Subscriber Joachim Teipel offered a list of the chapters of
the German edication )File habermas.archive/habermas.0108,
message 114), some of which have been translated:

1. Hermeneutische und analytische Philosophie. Zwei
komplementaere Spielarten der linguistischen Wende.

2. Rationalitaet und Verstaendigung. Sprechakttheoretische
Erlaeuterungen zum Begriff der kommunikativen
Rationalitaet.

3. Von Kant zu Hegel. Zu Robert Randoms Sprachpragmatik.

4. Wege der Detranszendentalisierung. Von Kant zu Hegel und
zurück.

5. Wahrheit und Rechtfertigung. Zu Richard Rortys
pragmatischer Wende.

6. Richtigkeit versus Wahrheit. Zum Sinn der Sollgeltung
moralischer Urteile und Normen.

7. Noch einmal: Zum Verhaeltnis von Theorie und Praxis.
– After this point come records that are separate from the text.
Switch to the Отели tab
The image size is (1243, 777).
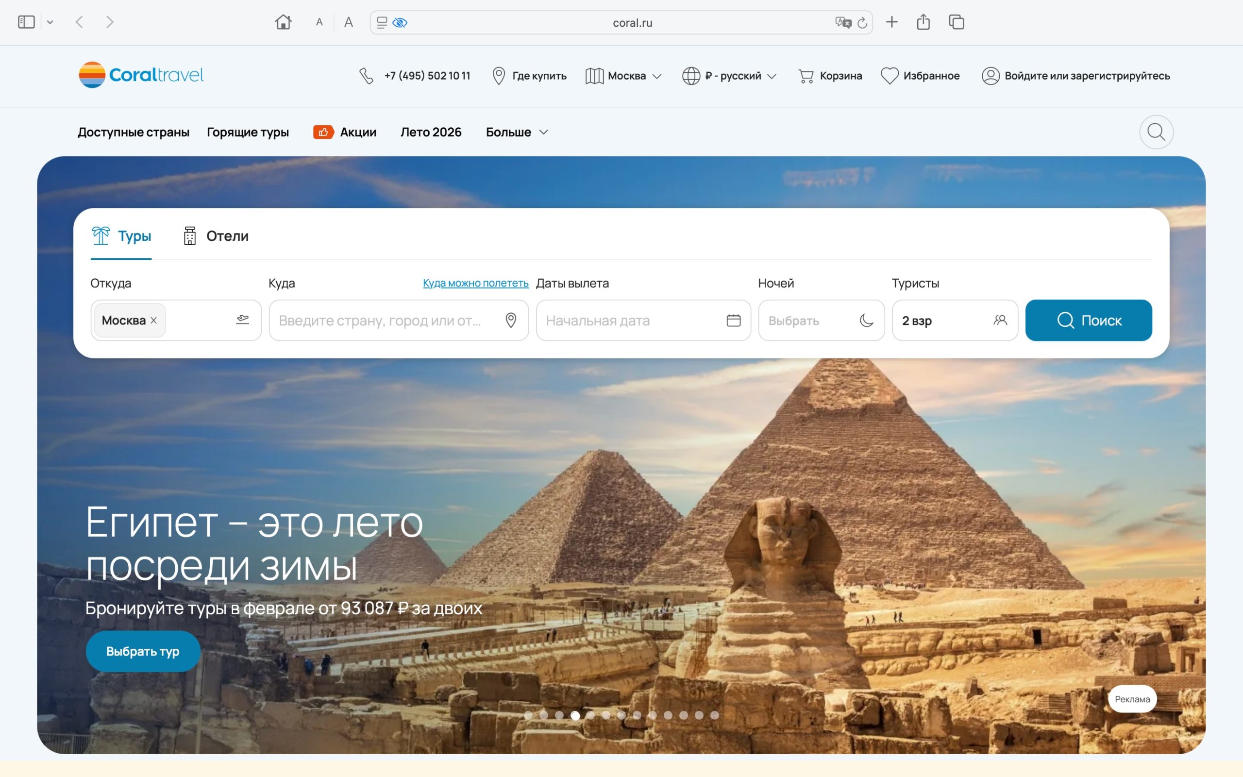click(x=216, y=236)
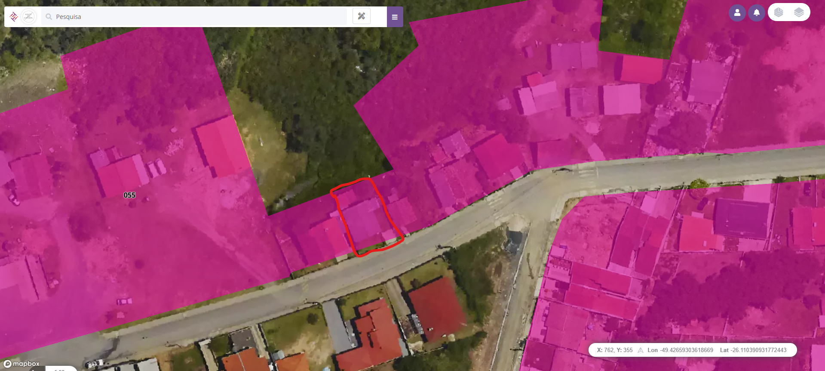Image resolution: width=825 pixels, height=371 pixels.
Task: Click the 055 parcel label
Action: coord(129,195)
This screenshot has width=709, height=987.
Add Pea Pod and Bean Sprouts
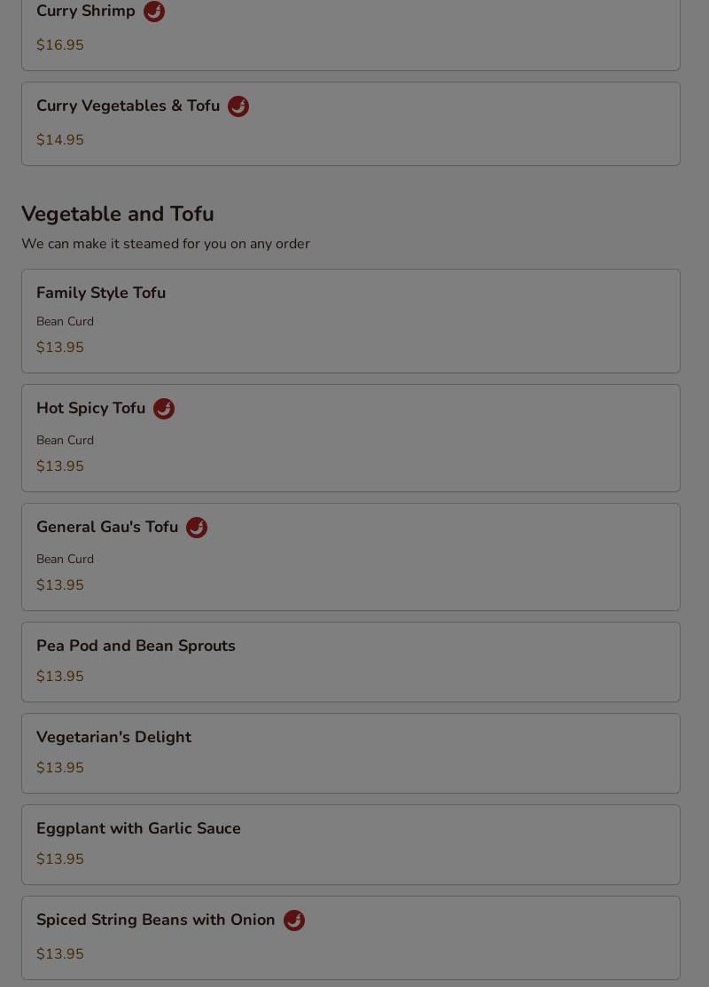tap(136, 646)
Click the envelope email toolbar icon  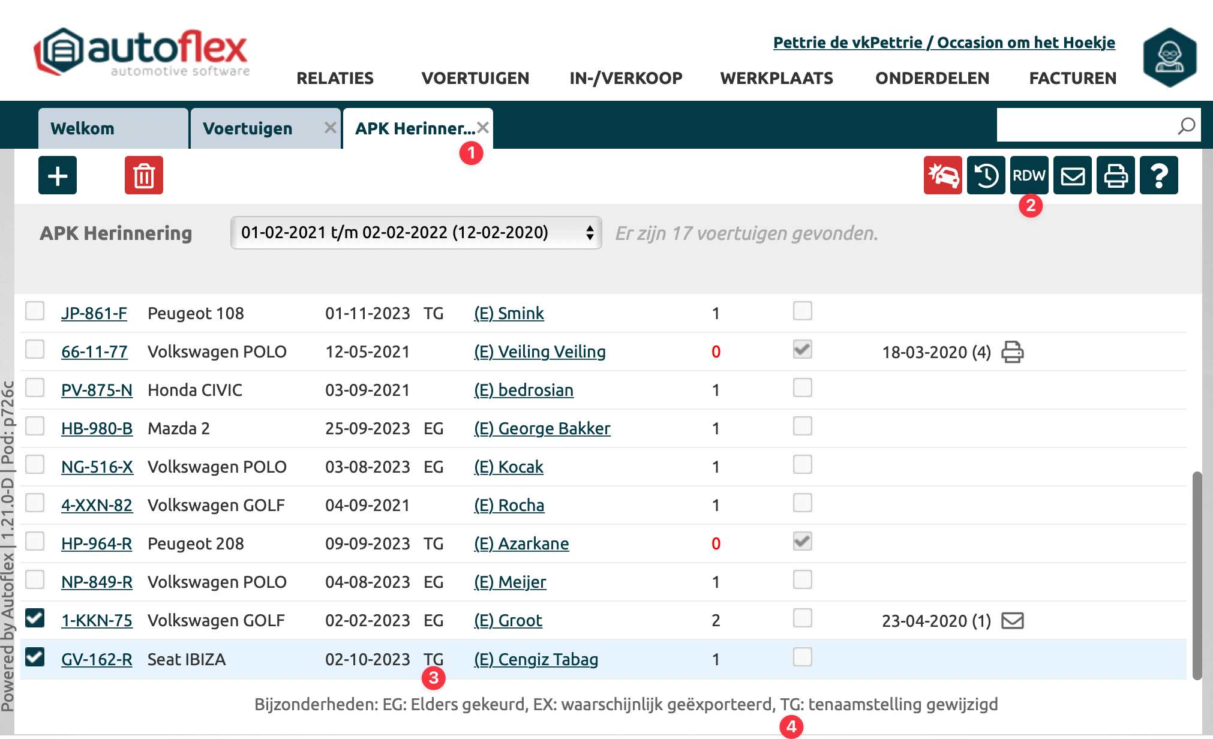click(1073, 175)
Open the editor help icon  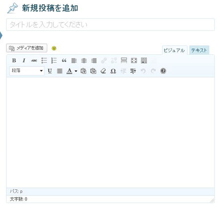coord(163,71)
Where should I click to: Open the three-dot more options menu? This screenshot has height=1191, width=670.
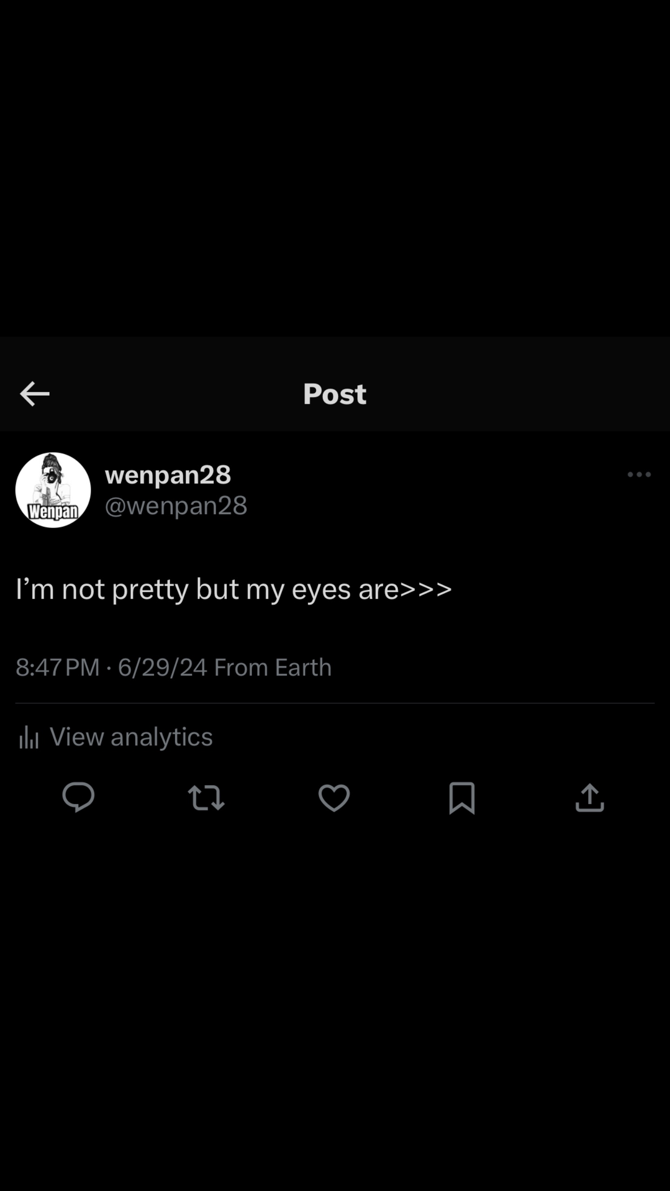click(639, 475)
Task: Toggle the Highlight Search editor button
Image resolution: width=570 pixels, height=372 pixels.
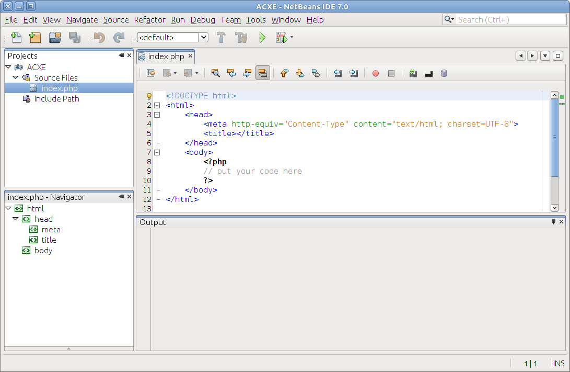Action: [x=263, y=73]

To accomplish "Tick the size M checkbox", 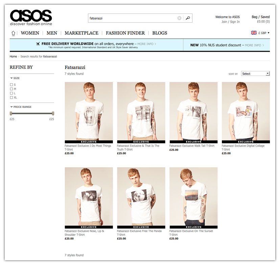I will (11, 89).
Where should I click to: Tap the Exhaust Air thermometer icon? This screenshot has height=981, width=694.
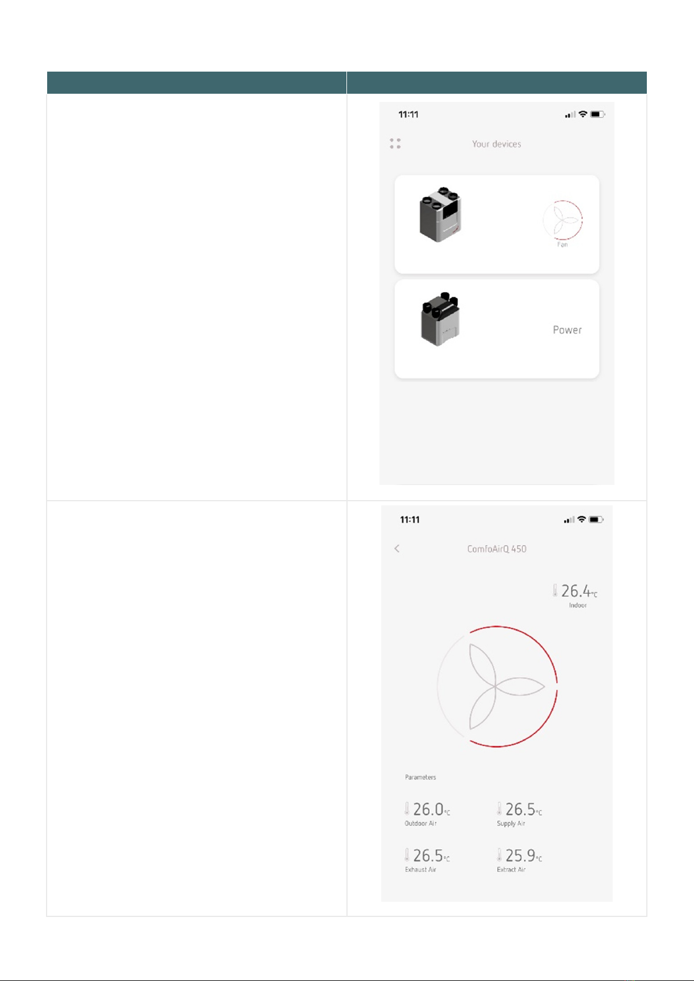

I suspect that the most important chapter, which has not
previously appeared in English, is ch. 6; and I expect that
Barbara Fultner has modified earlier translations in accord
with her translation project and JH's modifications of her
manuscript. I hope that JH has revised his chapters in
light of German reception or English reception of chapters
published elsewhere. 

Back a moment to "The Difficulty with Habermas": I'm
presently reading one of the previously-published chapters,
 "Rorty's Pragmatic Turn," and it reminds me of Habermas'
difficulty as a philosopher, which I welcome, not by some
illusion that difficulty is itself a sign of insight, but
because I recognize that philosophical research is
difficult, just as research in most disciplines can be
difficult. 

This is not merely a matter of "expert culture" (a keynote
of both TCA's practical interest---e.g., 2: 326-7), but of
the things themselves or issues. "Rorty's Pragmatic Turn"
becomes an occasion for JH to focus on theory of truth in a
way that is unprecedented, both for him and for philosophy,
in my view, and it suggests something about the nature of
philosophy itself as communicative action across time (via
the text): The philosopher is in a discourse that belongs
to itself, in a sense, independently of living
participants: Rorty presents a view that is a distillate of
philosophy in America as such, yet theory of truth for
Rorty is a conversation with Davidson and Putnam before
it's a conversation with Habermas, while Rorty's view of
Habermas, in "Universality and Truth" (1993) isn't even
available to JH, writing in 1996, such that JH is writing
to another Rorty (1979) whom he (JH) doesn't know
(evidently) is reading him (A shortened version of Rorty's
"U&T" was read in France at a symposium on himself and
Habermas, but JH is evidently unaware of this, since it
isn't cited in JH's review of Rorty's views). So, Rorty
catches up with JH catching up with him (Rorty's response
to JH's "Rorty's Pragmatic Turn" in _Rorty and His
Critics_, Blackwell, 2000), and are we about to get a book
in English that has an outdated reading of Rorty, 3 years
after Rorty has responded to JH?

This doesn't matter for one's interest in JH's view of
truth, which is my interest (I've never been much
interested in Rorty, though this should surprise me, given
my background, which seems to mirror Rorty's one generation
later). But the situation puts a aura on the discourse of
inquirers pursuing each other at distant removes from each
other. Putnam has distanced himself from "internal realism"
(_threefold cord_, Harvard 1999), but JH relies briefly on
Putnam's earlier view in "Rorty's Pragmatic Turn" (as does
Cristina Lafont, in her 1999 _The Linguistic Turn_), which
bears on the question of realism that is supposedly central
to JH's book. 

So, maybe we can get clear on the full contemporaneity of
the discourse by early 2004: JH's current views vis-a-vis
Putnam's current views; and Rorty's actual view of JH's
reading of him, mapped back into the issue of truth---which
is no mere academicism, I want to add: Since the human
condition is an evolutionary one, there is a "land" between
Rortyean "solidarity" among the liberals and Habermasian
universalism that must (I would argue) appreciate the
contingency in universalism itself---the evolutionarity of
knowledge, moral insight, and capacity for appreciation.
This is a very difficult, elusive matter.